::: Supplied material
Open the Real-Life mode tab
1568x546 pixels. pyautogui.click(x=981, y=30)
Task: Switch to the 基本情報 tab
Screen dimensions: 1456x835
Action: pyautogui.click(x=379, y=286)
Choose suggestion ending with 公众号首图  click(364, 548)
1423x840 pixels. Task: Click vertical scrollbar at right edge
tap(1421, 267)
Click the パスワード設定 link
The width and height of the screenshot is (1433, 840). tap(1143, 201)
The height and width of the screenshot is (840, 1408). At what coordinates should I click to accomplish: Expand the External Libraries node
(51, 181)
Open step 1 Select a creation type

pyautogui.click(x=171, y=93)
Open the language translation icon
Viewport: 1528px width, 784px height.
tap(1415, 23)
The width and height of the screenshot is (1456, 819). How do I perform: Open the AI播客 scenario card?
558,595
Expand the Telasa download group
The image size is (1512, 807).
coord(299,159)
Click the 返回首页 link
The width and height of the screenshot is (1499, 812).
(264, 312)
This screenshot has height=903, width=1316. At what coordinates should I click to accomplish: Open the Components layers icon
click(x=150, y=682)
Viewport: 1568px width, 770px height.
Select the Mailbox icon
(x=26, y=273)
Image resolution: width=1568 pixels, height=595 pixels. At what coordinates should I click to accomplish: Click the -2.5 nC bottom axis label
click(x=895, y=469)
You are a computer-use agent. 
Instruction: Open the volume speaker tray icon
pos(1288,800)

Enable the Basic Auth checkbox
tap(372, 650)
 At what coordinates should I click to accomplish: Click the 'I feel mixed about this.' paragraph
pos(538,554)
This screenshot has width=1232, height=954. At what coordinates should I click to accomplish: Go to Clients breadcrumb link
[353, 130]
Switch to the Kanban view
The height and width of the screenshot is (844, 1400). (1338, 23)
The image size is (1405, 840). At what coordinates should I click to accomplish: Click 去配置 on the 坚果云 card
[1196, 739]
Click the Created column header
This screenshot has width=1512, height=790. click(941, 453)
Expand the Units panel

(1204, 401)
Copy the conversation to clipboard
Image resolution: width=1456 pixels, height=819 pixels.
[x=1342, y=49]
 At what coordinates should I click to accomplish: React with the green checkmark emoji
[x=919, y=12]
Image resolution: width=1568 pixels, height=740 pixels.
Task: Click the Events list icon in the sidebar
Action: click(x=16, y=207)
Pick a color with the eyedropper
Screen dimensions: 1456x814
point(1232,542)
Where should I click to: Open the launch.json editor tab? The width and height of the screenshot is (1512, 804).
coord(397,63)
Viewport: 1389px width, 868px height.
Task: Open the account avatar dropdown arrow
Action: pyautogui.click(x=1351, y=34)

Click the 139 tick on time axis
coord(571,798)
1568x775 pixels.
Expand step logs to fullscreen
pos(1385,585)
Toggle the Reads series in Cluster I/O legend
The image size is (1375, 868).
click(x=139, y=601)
::::::
▶ Work item
What you write must match the records above line for line.

▶ Result of this task
Open the Real-Life mode tab
1568x546 pixels. pyautogui.click(x=981, y=30)
Task: Switch to the 基本情報 tab
Screen dimensions: 1456x835
Action: pyautogui.click(x=379, y=286)
Choose suggestion ending with 公众号首图  click(364, 548)
1423x840 pixels. Task: Click vertical scrollbar at right edge
tap(1421, 267)
Click the パスワード設定 link
The width and height of the screenshot is (1433, 840). tap(1143, 201)
The height and width of the screenshot is (840, 1408). At what coordinates should I click to accomplish: Expand the External Libraries node
(51, 181)
Open step 1 Select a creation type

pyautogui.click(x=171, y=93)
Open the language translation icon
Viewport: 1528px width, 784px height.
tap(1415, 23)
The width and height of the screenshot is (1456, 819). How do I perform: Open the AI播客 scenario card?
558,595
Expand the Telasa download group
The image size is (1512, 807).
coord(299,159)
Click the 返回首页 link
The width and height of the screenshot is (1499, 812).
(264, 312)
This screenshot has height=903, width=1316. At what coordinates should I click to accomplish: Open the Components layers icon
click(x=150, y=682)
Viewport: 1568px width, 770px height.
Select the Mailbox icon
(x=26, y=273)
Image resolution: width=1568 pixels, height=595 pixels. At what coordinates should I click to accomplish: Click the -2.5 nC bottom axis label
click(x=895, y=469)
You are a computer-use agent. 
Instruction: Open the volume speaker tray icon
pos(1288,800)

Enable the Basic Auth checkbox
tap(372, 650)
 At what coordinates should I click to accomplish: Click the 'I feel mixed about this.' paragraph
pos(538,554)
This screenshot has width=1232, height=954. At what coordinates should I click to accomplish: Go to Clients breadcrumb link
[353, 130]
Switch to the Kanban view
The height and width of the screenshot is (844, 1400). (1338, 23)
The image size is (1405, 840). At what coordinates should I click to accomplish: Click 去配置 on the 坚果云 card
[1196, 739]
Click the Created column header
This screenshot has width=1512, height=790. click(941, 453)
Expand the Units panel

(1204, 401)
Copy the conversation to clipboard
Image resolution: width=1456 pixels, height=819 pixels.
[x=1342, y=49]
 At what coordinates should I click to accomplish: React with the green checkmark emoji
[x=919, y=12]
Image resolution: width=1568 pixels, height=740 pixels.
Task: Click the Events list icon in the sidebar
Action: click(x=16, y=207)
Pick a color with the eyedropper
Screen dimensions: 1456x814
point(1232,542)
Where should I click to: Open the launch.json editor tab? The width and height of the screenshot is (1512, 804).
coord(397,63)
Viewport: 1389px width, 868px height.
Task: Open the account avatar dropdown arrow
Action: pyautogui.click(x=1351, y=34)

Click the 139 tick on time axis
coord(571,798)
1568x775 pixels.
Expand step logs to fullscreen
pos(1385,585)
Toggle the Reads series in Cluster I/O legend
The image size is (1375, 868).
click(x=139, y=601)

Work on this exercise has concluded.